**EXERCISE:**
Pictures stay out of this copy, which runs from the first line of the material through the line containing "Click the 2014-12-30 date label".

**STORED DATA:**
◆ ◆ ◆ ◆ ◆

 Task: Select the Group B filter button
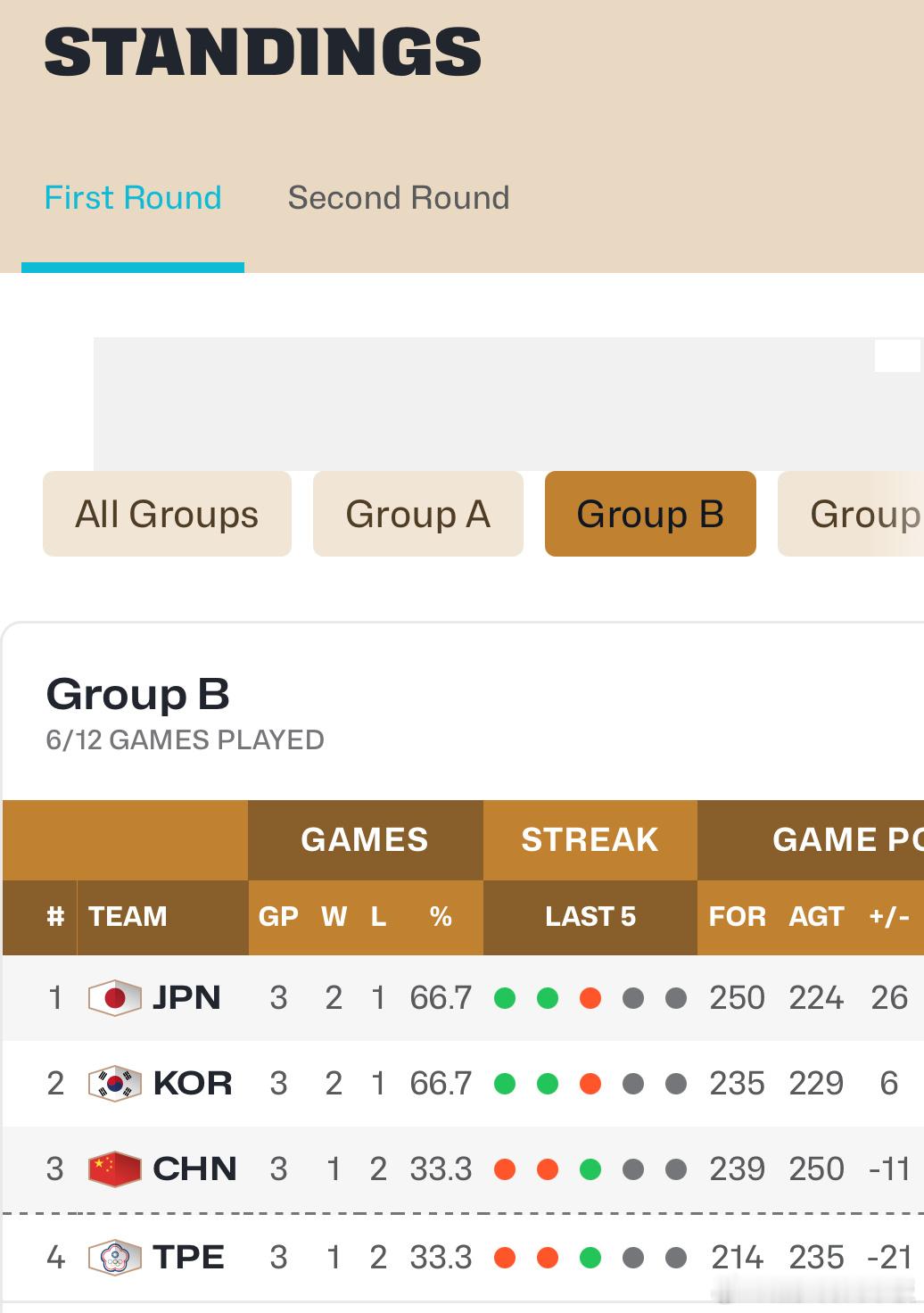650,515
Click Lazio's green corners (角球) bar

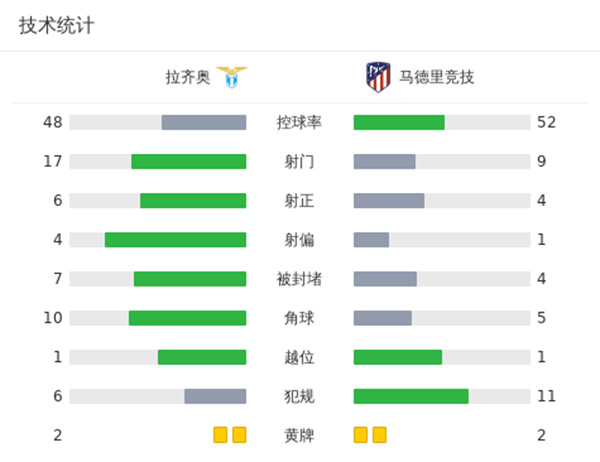coord(187,318)
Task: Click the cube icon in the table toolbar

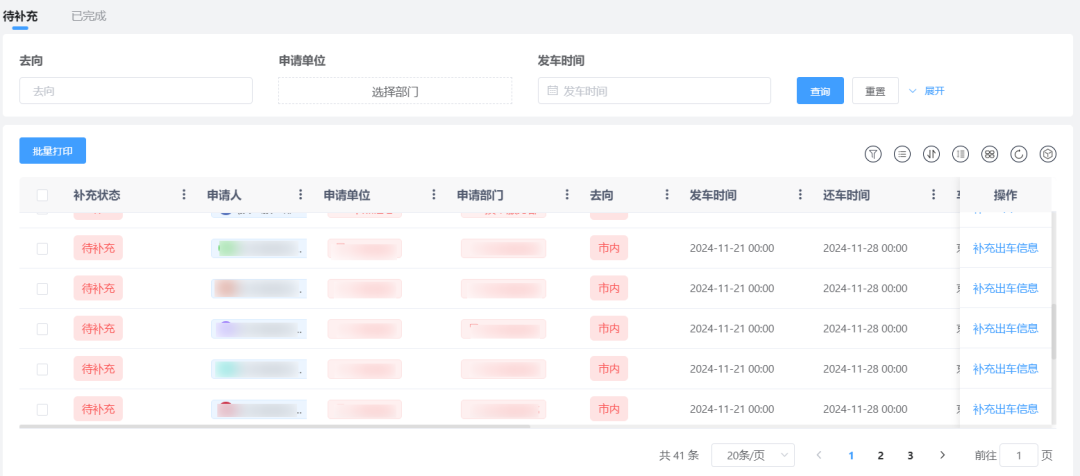Action: pyautogui.click(x=1048, y=154)
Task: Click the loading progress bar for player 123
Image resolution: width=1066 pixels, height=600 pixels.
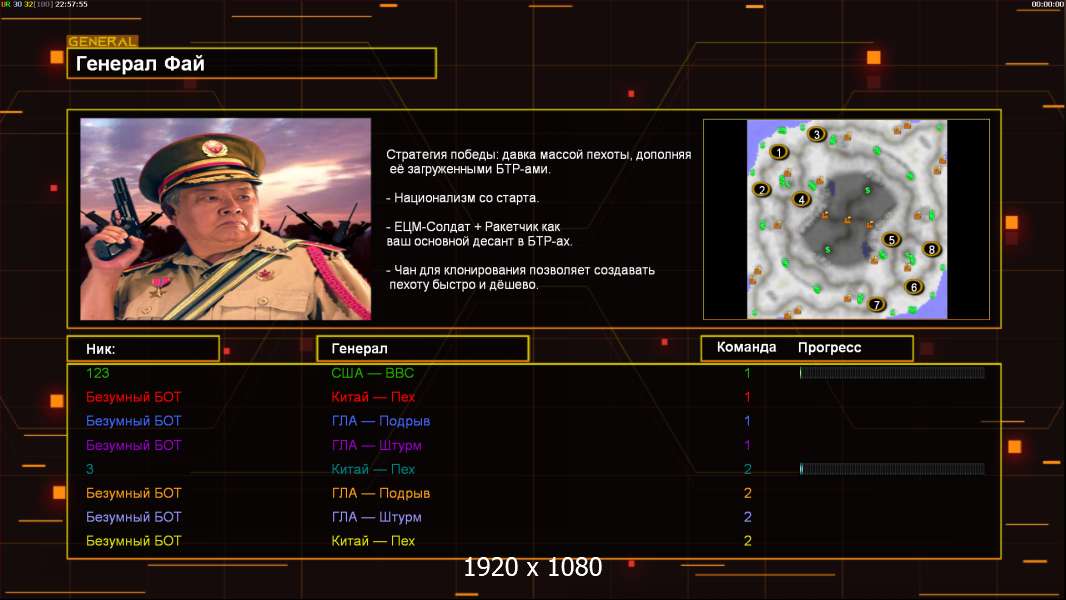Action: (892, 373)
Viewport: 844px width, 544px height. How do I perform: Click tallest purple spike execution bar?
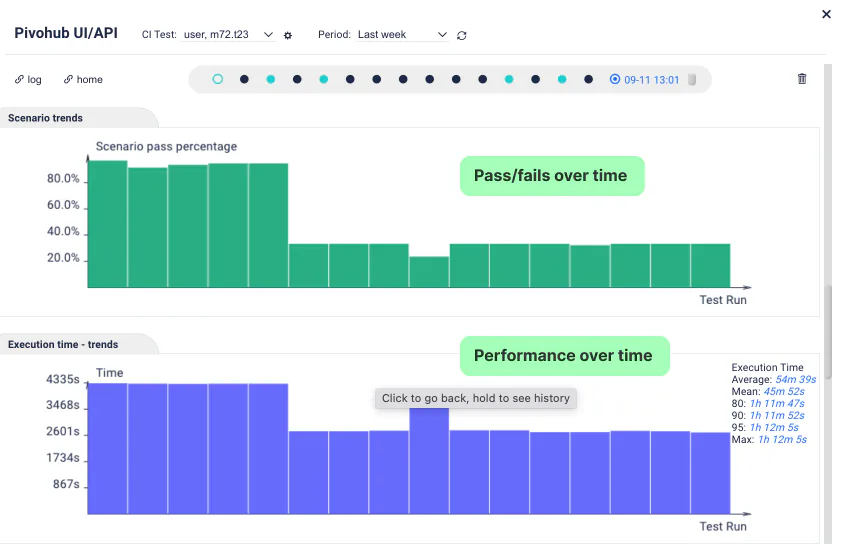click(x=429, y=461)
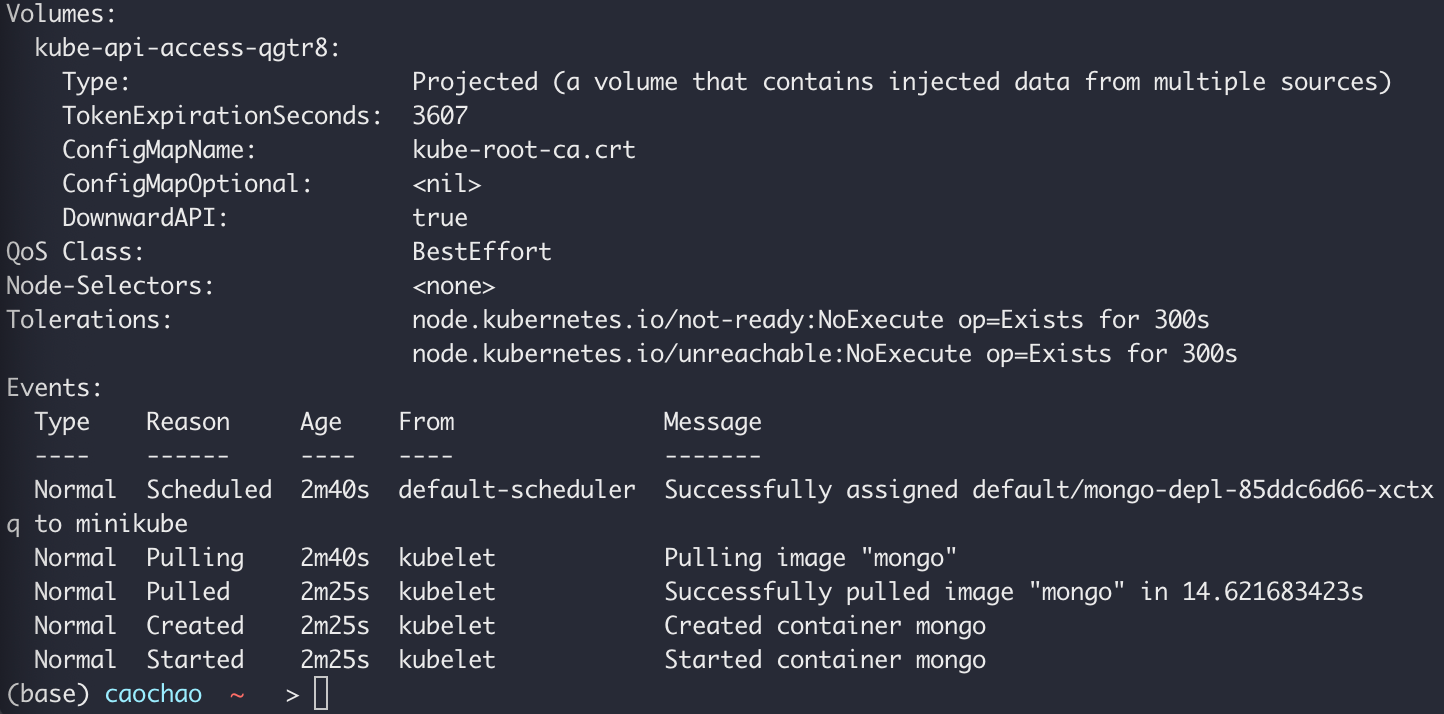The image size is (1444, 714).
Task: Click the red tilde in the prompt
Action: point(237,694)
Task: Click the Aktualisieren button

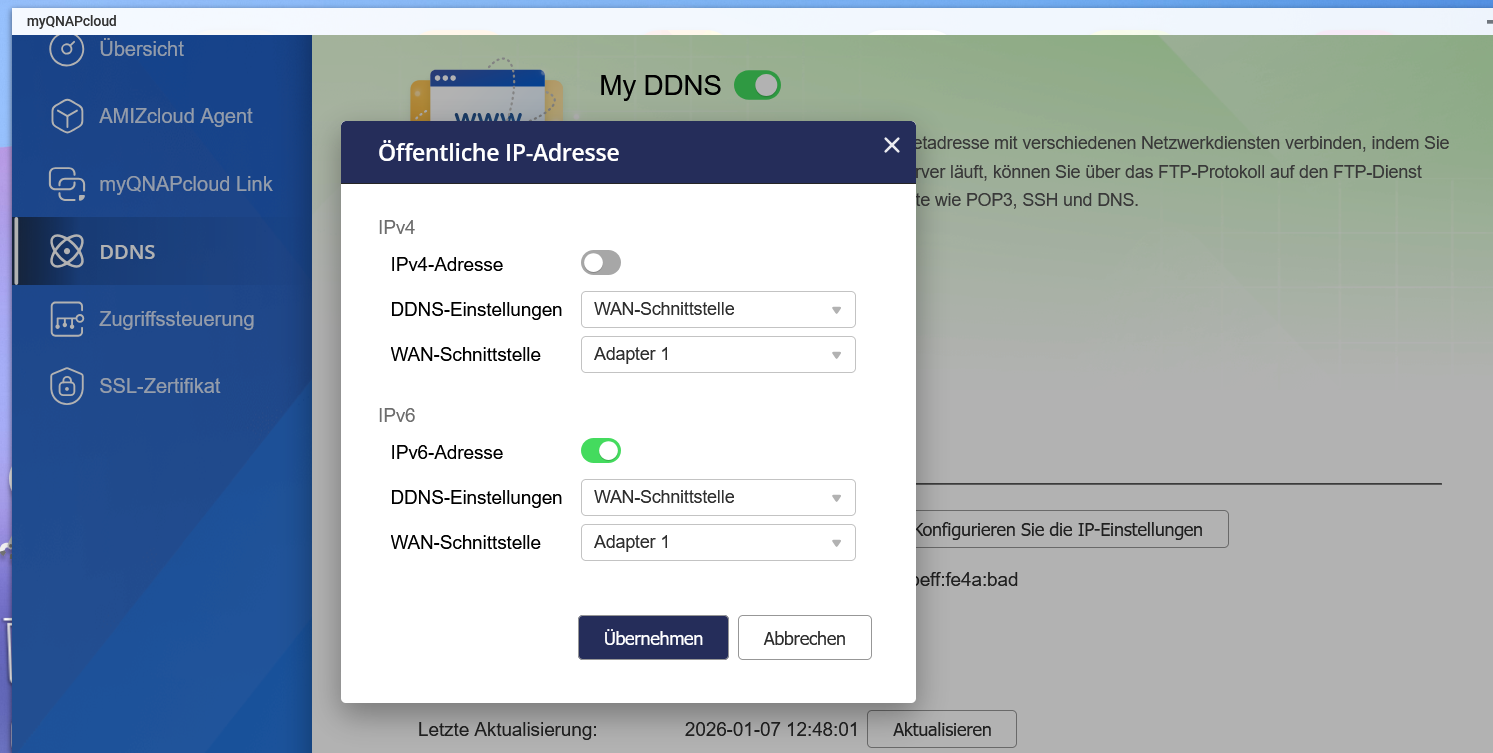Action: click(941, 729)
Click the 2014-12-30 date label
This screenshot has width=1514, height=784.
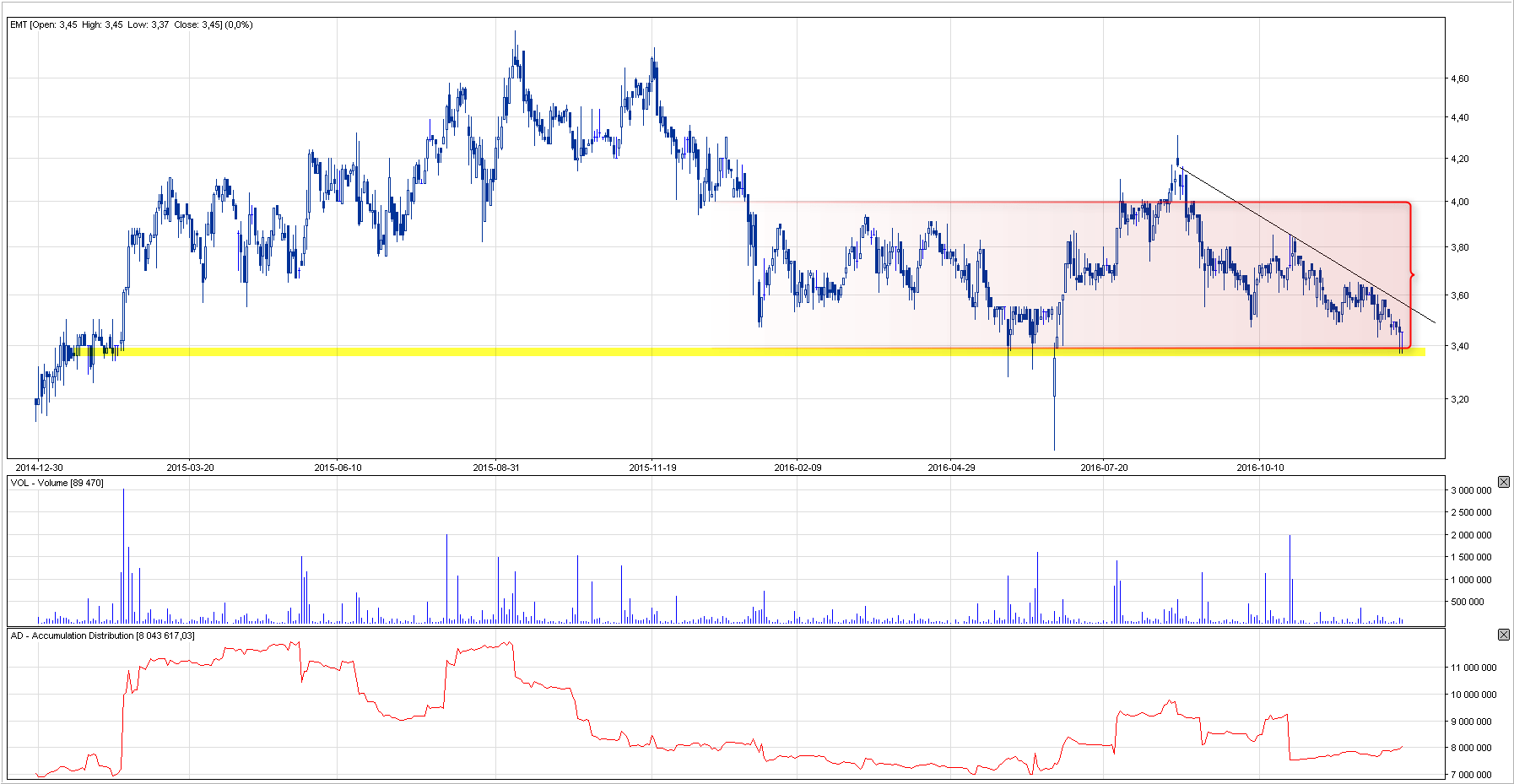coord(39,468)
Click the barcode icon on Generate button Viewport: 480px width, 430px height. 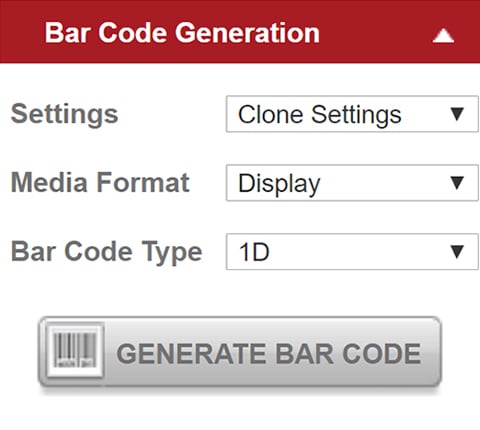click(x=75, y=350)
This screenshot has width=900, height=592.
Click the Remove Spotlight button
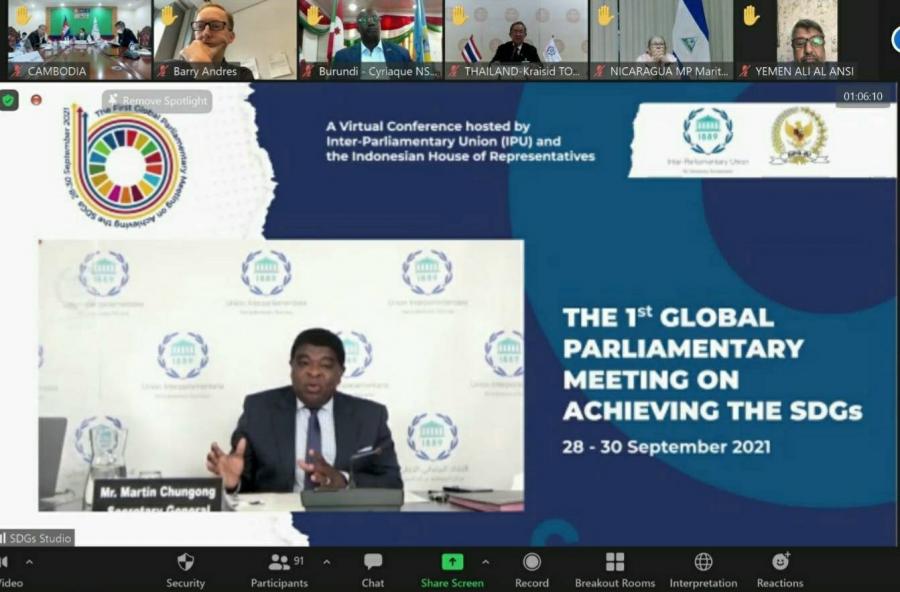[156, 101]
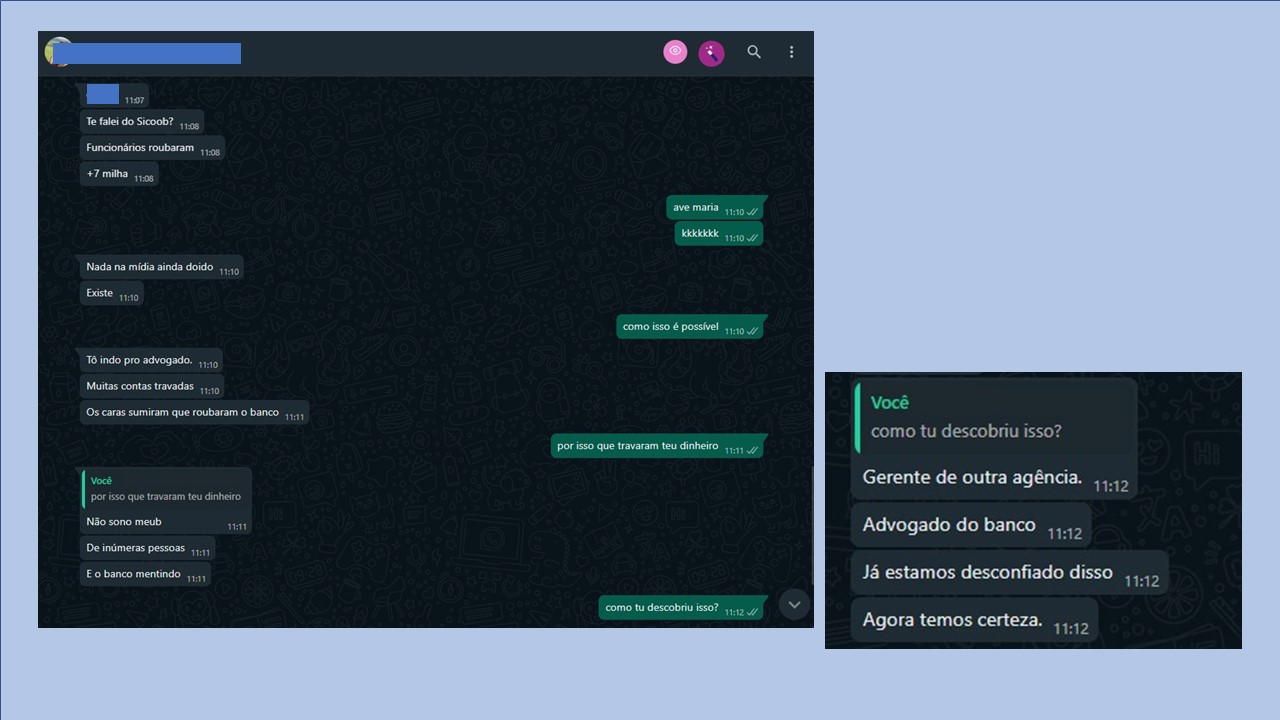Select the sent "como isso é possível" message
This screenshot has width=1280, height=720.
click(x=671, y=327)
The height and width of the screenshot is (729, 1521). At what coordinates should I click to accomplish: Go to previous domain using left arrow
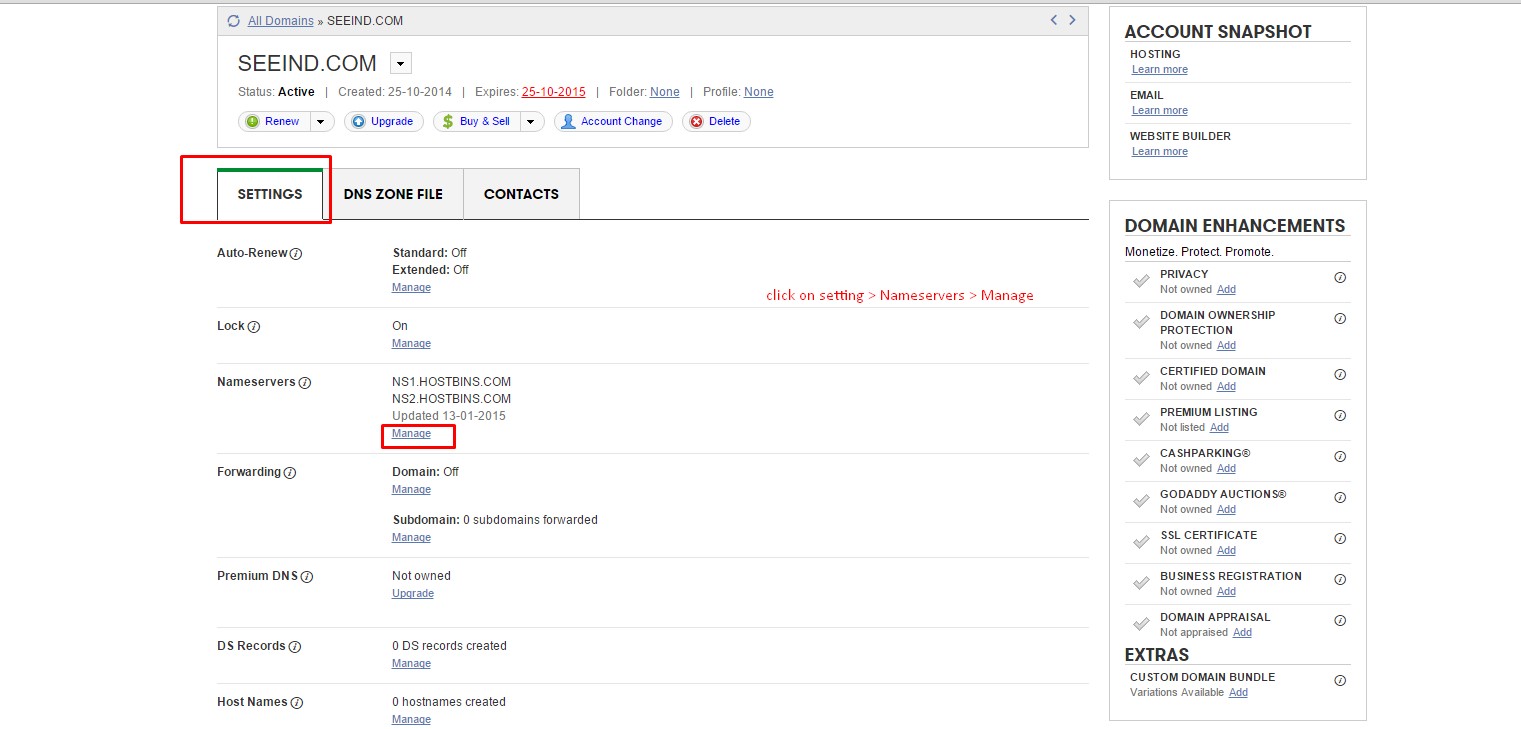[x=1053, y=20]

◆ ◆ ◆ ◆ ◆

**TASK ANSWER:**
 Task: Select the Group B filter button
650,515
Click Lazio's green corners (角球) bar

coord(187,318)
Task: Click the cube icon in the table toolbar

Action: pyautogui.click(x=1048, y=154)
Task: Click the loading progress bar for player 123
Image resolution: width=1066 pixels, height=600 pixels.
Action: (892, 373)
Viewport: 844px width, 544px height. How do I perform: Click tallest purple spike execution bar?
click(x=429, y=461)
The image size is (1444, 714).
Task: Click the red tilde in the prompt
Action: point(237,694)
Task: Click the Aktualisieren button

Action: click(941, 729)
Click the 2014-12-30 date label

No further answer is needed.